As the chief executive officer of Pontchartrain Cancer Center, I am frustratingly familiar with the cost of cancer care. In the U.S., the initial cost of cancer care is more than $40,000, and the continuing cost of cancer care is more than $5,000. In a cancer patient’s last year of life, the cost of care is more than $100,000. 

And this astonishing cost comes nowhere near the impact on the family as they navigate a cancer diagnosis, or the loss that families bear when they lose a loved one to the fight against cancer. When cancer treatment is unaffordable, care is delayed, which leads to greater treatment problems, higher costs of long-term care, and a lower chance of survival.

The need for more affordable access to treatment and care is not only real for cancer patients, but also for all Louisianans, with U.S. News and World Report ranking Louisiana in the bottom five states for health care in the country.
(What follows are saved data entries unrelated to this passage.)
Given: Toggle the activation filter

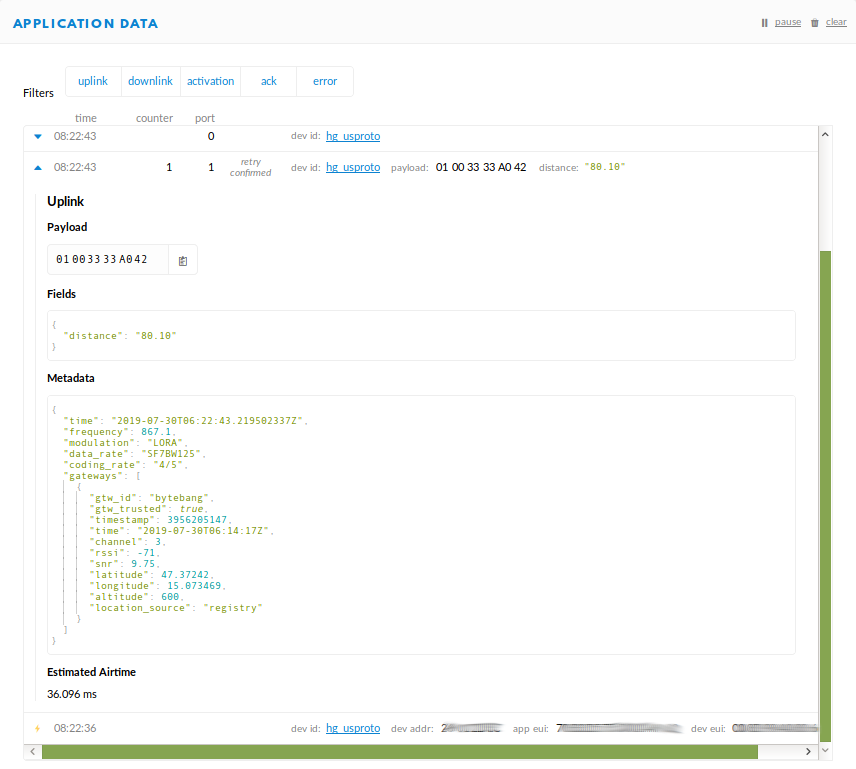Looking at the screenshot, I should coord(210,81).
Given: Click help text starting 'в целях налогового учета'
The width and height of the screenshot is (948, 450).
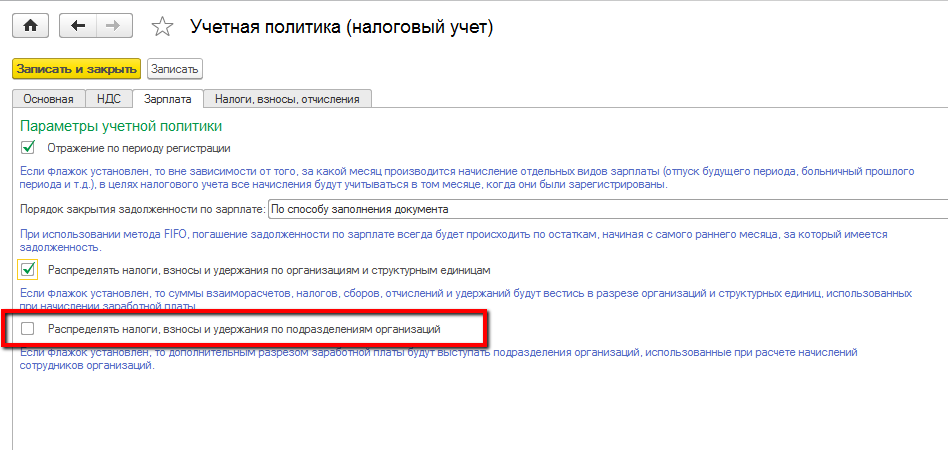Looking at the screenshot, I should (400, 185).
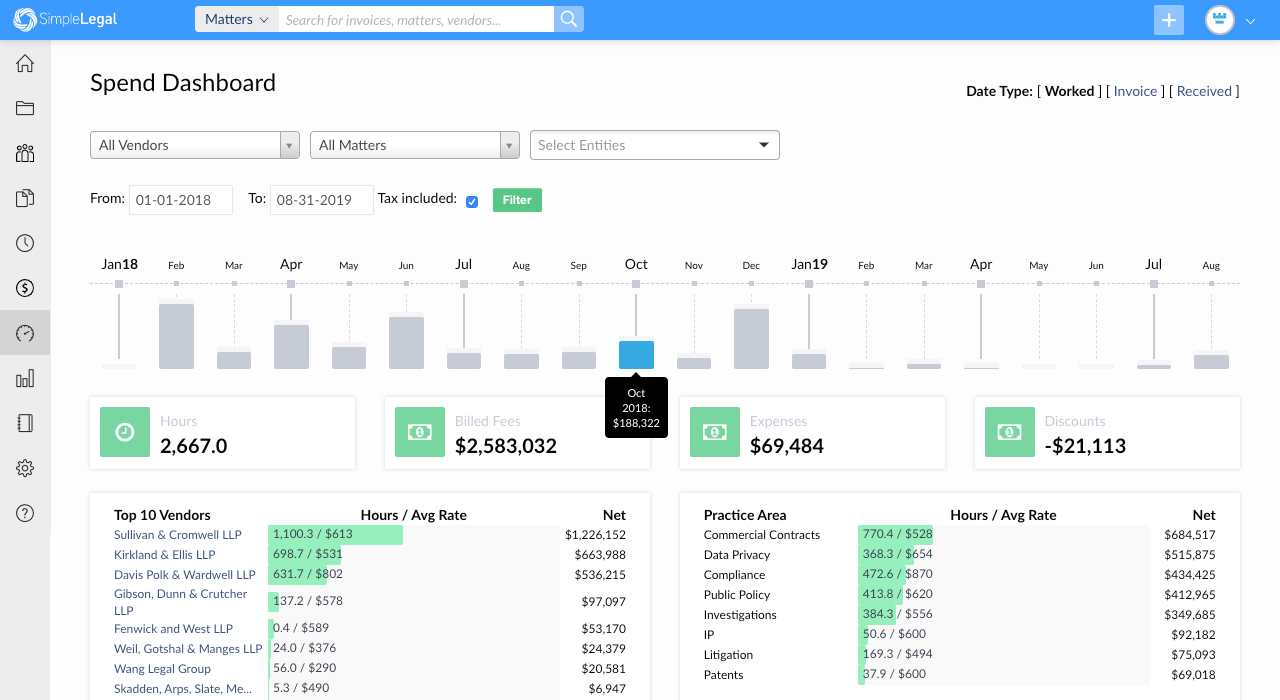The image size is (1280, 700).
Task: Click the green Hours clock icon card
Action: 124,432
Louisiana has made significant strides to regulate the business practices of pharmacy benefit managers (PBMs) and health insurance companies, but we must address the significant rebates and discounts that PBMs and health insurers negotiate when they purchase medicine from drug manufacturers — and ensure these are a patient benefit.

Rather than using these savings to lower patients’ out-of-pocket prescription costs, PBMs and insurance companies pocket the savings as profit, often overcharging patients for life-saving and life-sustaining treatments. As a result of this practice, many insured patients in Louisiana are paying nearly double what their insurers are paying for the same medicines.
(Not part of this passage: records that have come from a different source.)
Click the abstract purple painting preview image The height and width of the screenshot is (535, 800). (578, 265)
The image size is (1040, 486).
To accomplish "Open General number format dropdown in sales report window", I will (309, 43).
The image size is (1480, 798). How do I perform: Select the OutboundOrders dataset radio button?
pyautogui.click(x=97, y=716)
While PBMs may sound like obscure healthcare entities that are far removed from patients, the three largest PBMs — Express Scripts, CVS Caremark and Optum Rx — dominate more than 85% of the market. And all three of these PBMs are owned by large health insurance companies that dictate the patient experience: Express Scripts is owned by Cigna, Optum Rx is owned by UnitedHealthcare, and CVS Caremark is owned by CVS Health, which owns both Aetna and CVS Pharmacy.
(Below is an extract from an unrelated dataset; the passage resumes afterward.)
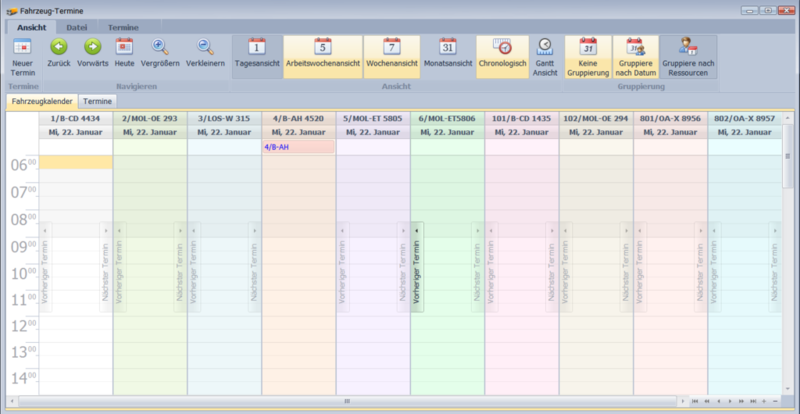Image resolution: width=800 pixels, height=414 pixels.
Task: Jump to today with Heute
Action: (124, 53)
These companies control what medicine patients can access, how much patients pay for it and where they can pick it up. When Louisiana’s policymakers neglect regulating the practices of PBMs and health insurers, they are putting the profits of large corporations over the needs of Louisiana patients and their healthcare.

Senate Bill 347 would require PBMs and insurance companies to share the savings they receive from negotiated rebates and discounts directly with patients at the point-of-sale, lowering out-of-pocket costs. 

These rebates and discounts are significant, totaling over $230 billion in 2021 alone. Given these significant profits, it’s no surprise large health insurers and PBMs oppose this legislation and are threatening an increase to health insurance premiums if Louisiana passes this legislation. But we know that won’t happen based on the evidence from three other states that have already implemented share-the-savings bills — none of which have seen any increase to premiums. 

This is also a policy voters nationwide support. In a nationwide poll by Morning Consult, 88% of adults agree that policymakers should prioritize lowering out-of-pocket costs, and when presented with two choices, over half of the respondents preferred lower out-of-pocket costs to lower monthly premiums. With Senate Bill 347, Louisiana joins 18 states that have similar proposed legislation — legislation that would save consumers in Louisiana up to $1,000 a year in out-of-pocket costs. 

It’s time for Louisiana to prioritize patients, not large corporations, and lower out-of-pocket health care costs in Louisiana.